倉敷・春はモーツアルト
春はあけぼの、霞のむこうにモーツアルトが聴こえる・・
なんともいえぬ光のまぶしさ。
紫がかった山々。我が家からの『森』も日いちにちと色合いを増していきます。
毎年児玉桃さんとやってきたシリーズ「モーツアルトのヴァイオリンソナタ」
昨年の「モーツアルトイヤー」を最後に完結しました。
平佐さんという名マネージャーの「仕掛け」が見事に花開いたとも思われるこの企画。「半信半疑」だった私も、今ではすっかり「モーツアルトのヴィオリンソナタ」のファンです。というのも、もともと「ピアノソロにヴァイオリン伴奏つきのソナタ」と言われるぐらい、ピアノが主流を占めるヴィオリンソナタで、本当に自らを出し切れるのか?という心配があったからです。が、毎年練習していくうちに、そのあまりのファンタジーの多さ、曲想の違い。また、児玉さんのたえなるピアノの調べもあいまって毎年「春はモーツアルト」霞がかかり、木々が色づいてくる、生き物たち、むずむずと動き出すと待ち焦がれる「企画」へと変わっていきました。

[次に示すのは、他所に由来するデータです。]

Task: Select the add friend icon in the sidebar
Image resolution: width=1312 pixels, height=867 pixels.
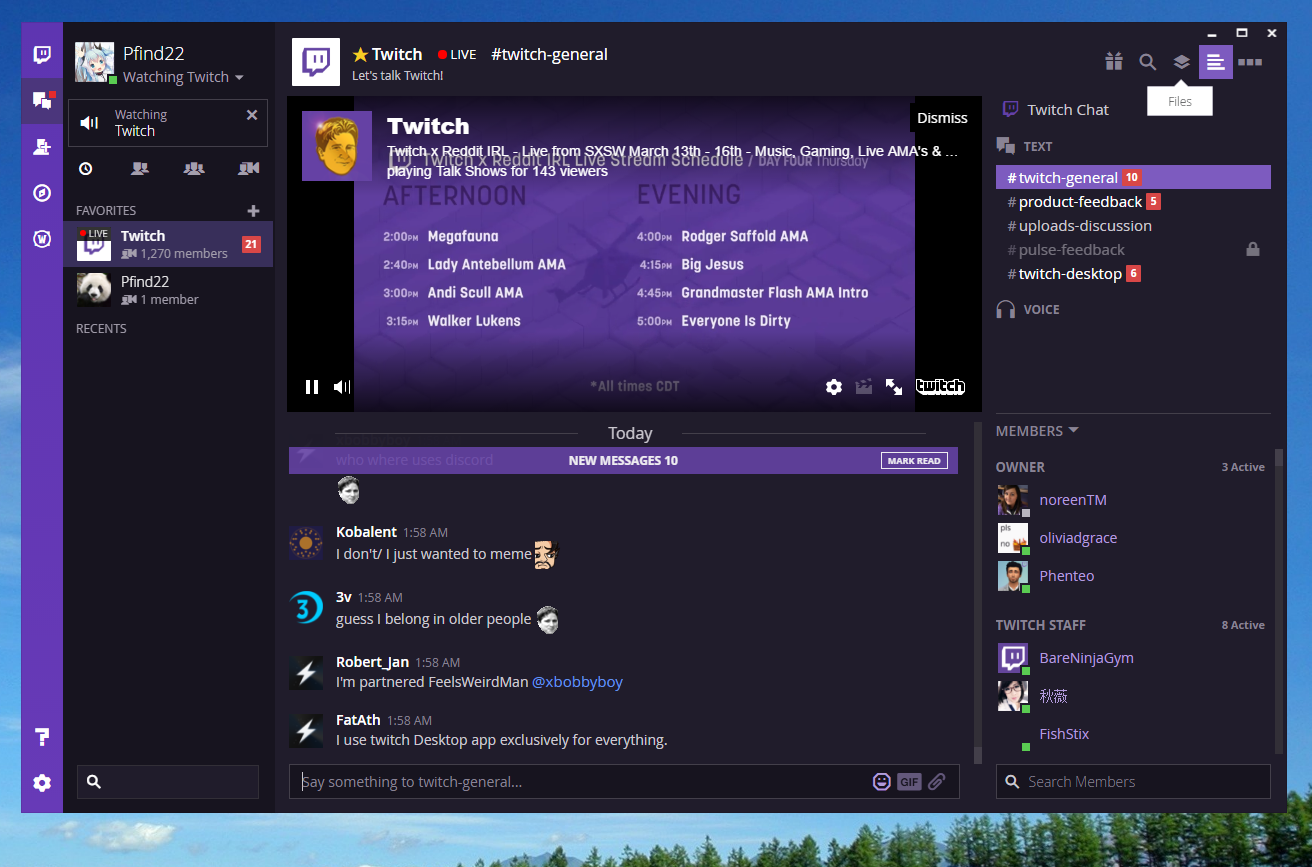Action: [41, 146]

毎年、青葉台フィリアホール、今はもう閉めてしまわれた名古屋ルンデ、朝日浜離宮ホール、そして2年目からこの「倉敷コンサート」にも出演させていただきました。
なつかしい大原謙一郎さん。れいこさん。倉敷コンサートの皆様の顔。
今年は「もう行かれないなあ」と思っていたところ「ハギモト夢コンサート」という企画に携わることになり、またみんなでやってきました。今度は私の友人のヴァイオリニスト、フィリップ・グラファン。そして若きチェリスト宮田大くん。今井信子さんとの共演も久しぶりのことです。

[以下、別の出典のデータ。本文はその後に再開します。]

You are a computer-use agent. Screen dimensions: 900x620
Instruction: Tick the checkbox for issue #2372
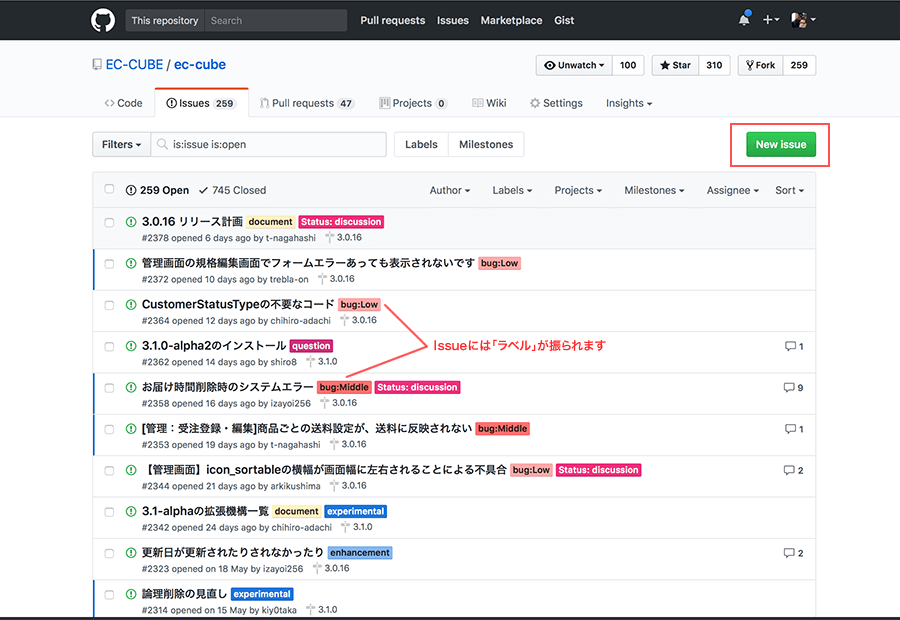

時差がある人もいるので、児玉さんと先に練習。「モーツアルト・KV454」です。
何度弾いても毎回発見があります。「ええ、こんな曲だったかしら?」と児玉さん。
メロデイーの美しさ。「うつろい」の瞬間。果てしなき「深淵」をのぞきみるような
怖さ。
一転して変わる「ハ、ハ、ハ」と笑いの世界・・・
死と隣合わせの生をこれほど「粋」に感じさせる作曲家も、他にいないと私は思います。
名画に囲まれておこなわれる「倉敷コンサート」は、いつも趣があります。
インスピレーションをもらう・・・ことも確かですが、なにか芸術一般にある「心地よさ」に腰をすえて味わうことができる・・・ホッとする空間です。
見栄もはったりもいらない本物のみがもつ「静けさ」、そして「想像力」。
私はいつもこのコンサートで、自らに帰る瞬間が楽しみです。
倉敷の町並みもすばらしい。控え室となっている館長さんのお部屋の小窓から見える景色。屋根瓦が夕刻の陽にそまってゆく風景・・・それを見るだけでも安らぐのです。

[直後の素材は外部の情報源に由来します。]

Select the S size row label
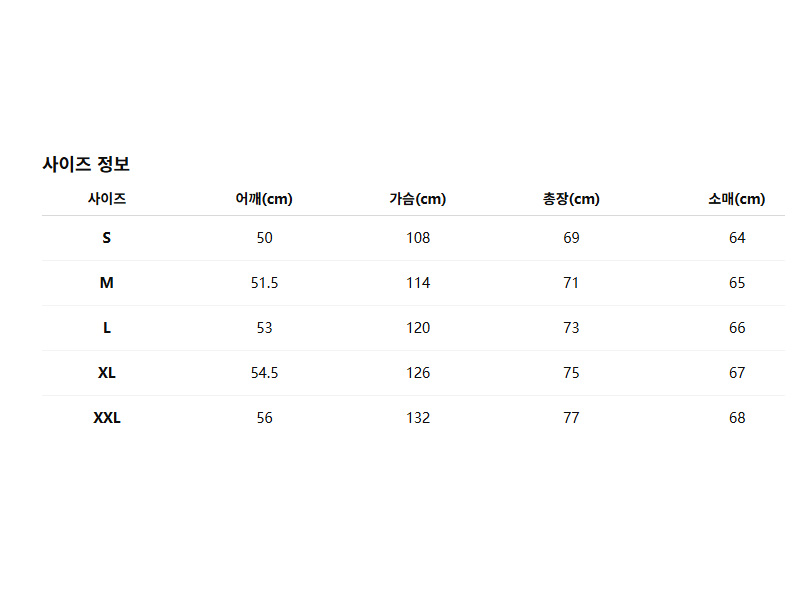Screen dimensions: 800x600 point(107,238)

「ていねい」な街の方々の対応も、忘れてはなりません。
本当に毎年ここに来られることで、浄化されている部分があることに気がつきます。
「外国に住む」というのは、知らず知らずのうちに、エネルギーを吸い取られている部分があります。「自国に帰って満タンにして帰ってくるのよ!」とは、私のオランダ語の先生の言葉でもあります。彼女はオランダ人。本当にベルギーとオランダでは、目と鼻の先なのに「同じようなことを言うのだなあ・・」と思いました。
今回も忙しいスケジュールのなか、日本の初春も満喫。
エネルギーたーくさんもらってきました。